### ABOUT THIS EXERCISE
Which lines in the records below contain the word "agent"? Copy each one out.

### MATERIAL TO PROCESS
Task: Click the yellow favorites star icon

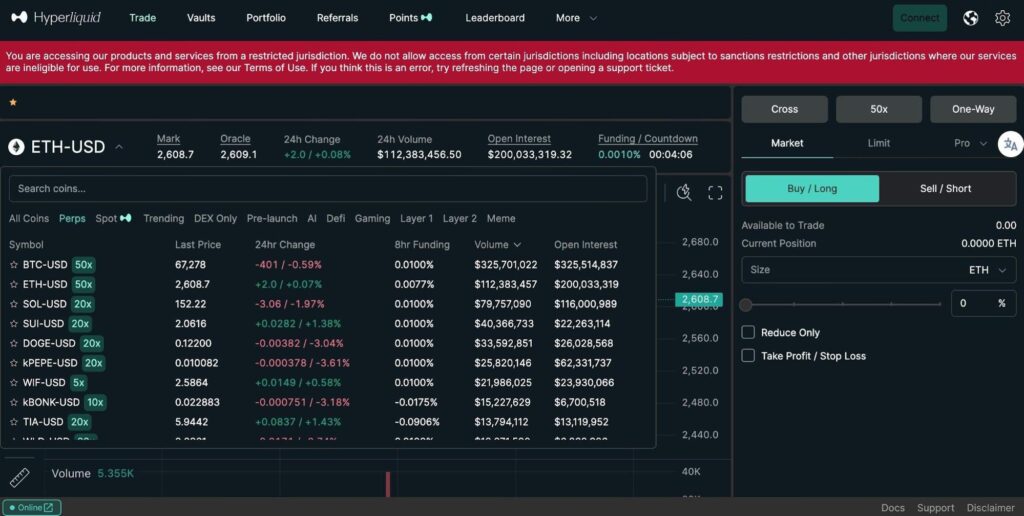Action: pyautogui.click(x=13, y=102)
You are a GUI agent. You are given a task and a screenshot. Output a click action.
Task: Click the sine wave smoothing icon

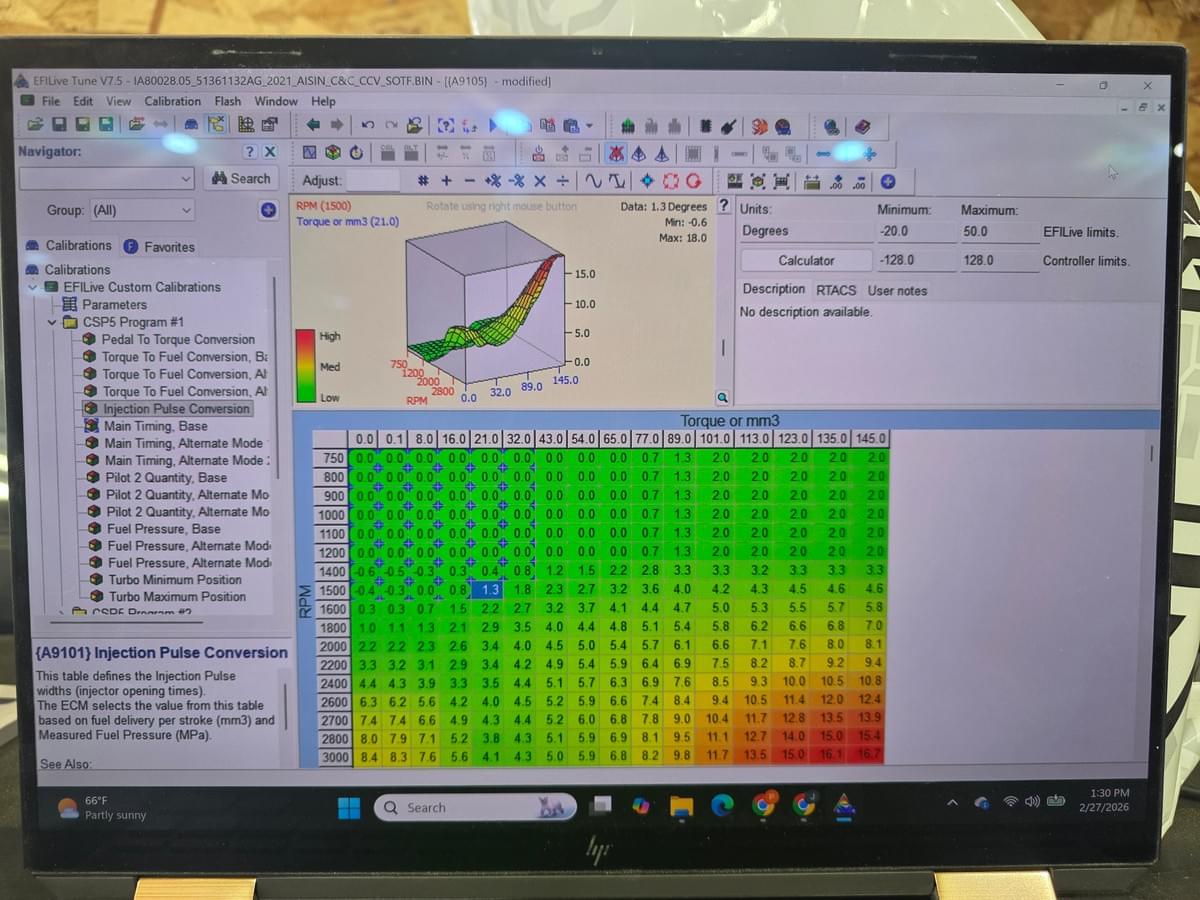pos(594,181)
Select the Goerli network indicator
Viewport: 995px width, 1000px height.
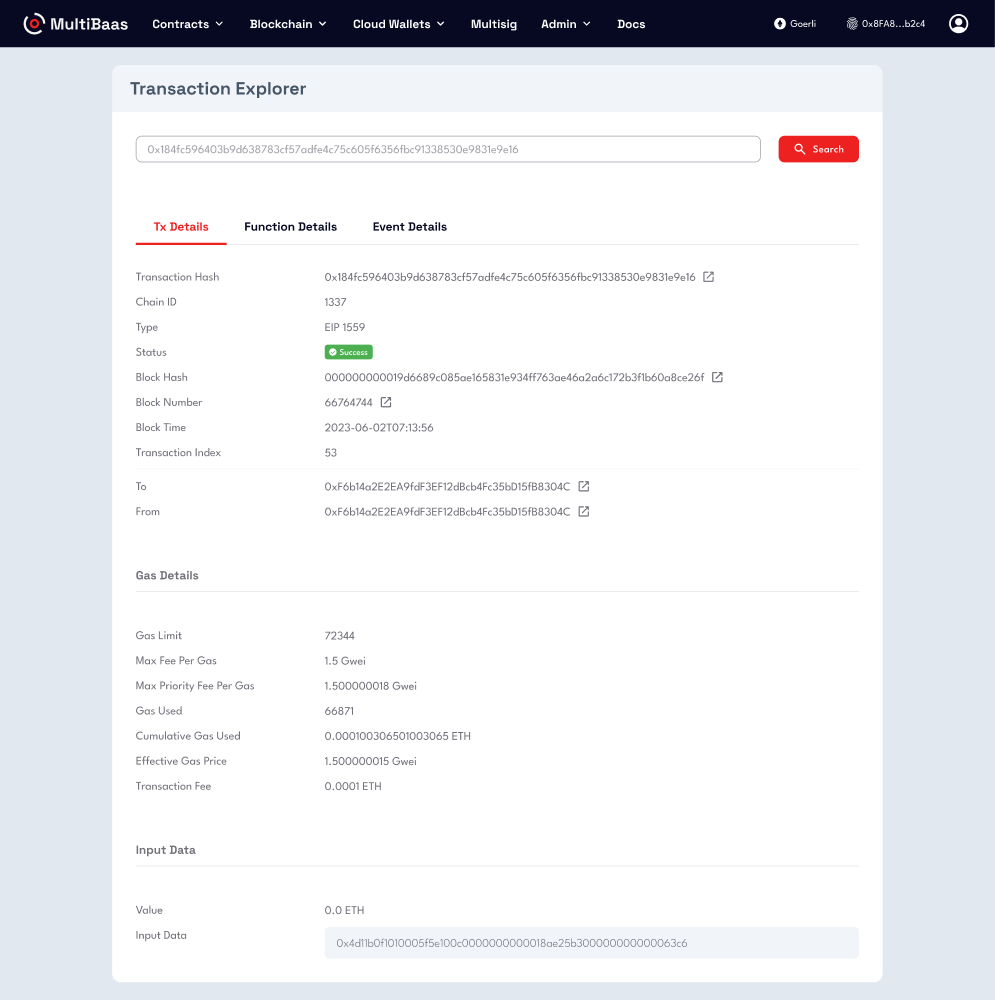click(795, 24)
--
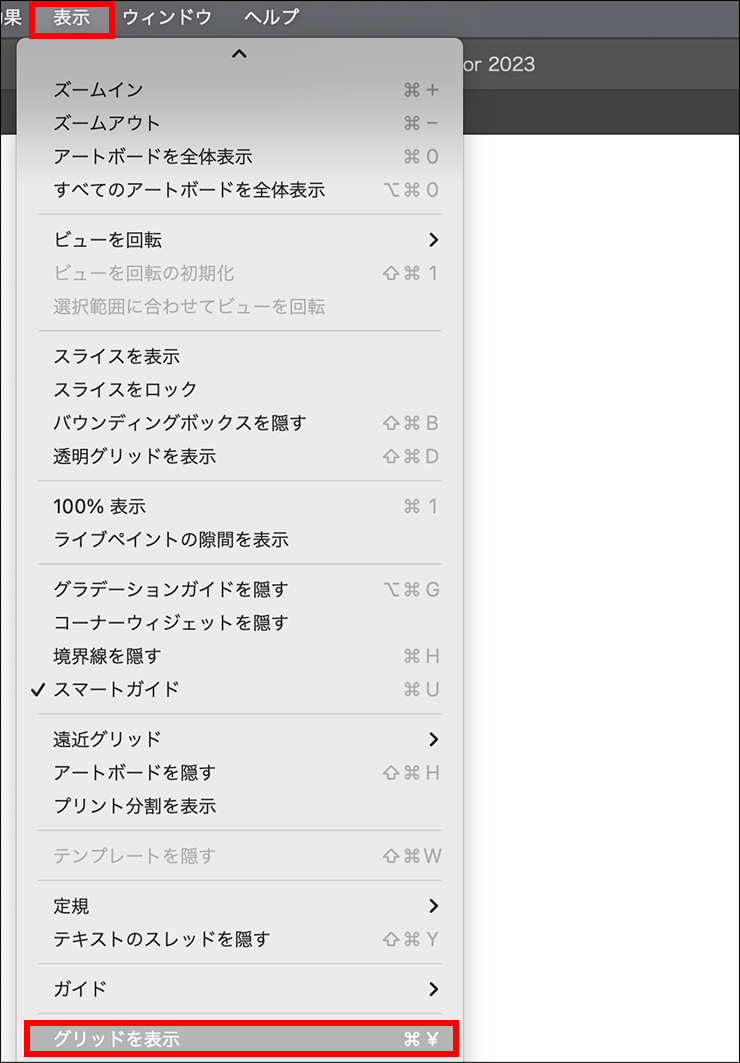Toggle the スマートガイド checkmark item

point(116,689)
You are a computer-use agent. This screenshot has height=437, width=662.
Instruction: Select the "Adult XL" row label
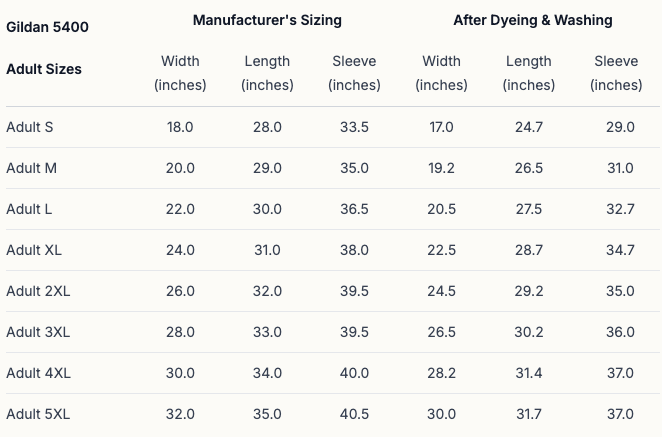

### FINISHED TASK
You are a GUI agent. You are given a task and a screenshot. Output a click action.
You are a computer-use agent. This screenshot has height=437, width=662.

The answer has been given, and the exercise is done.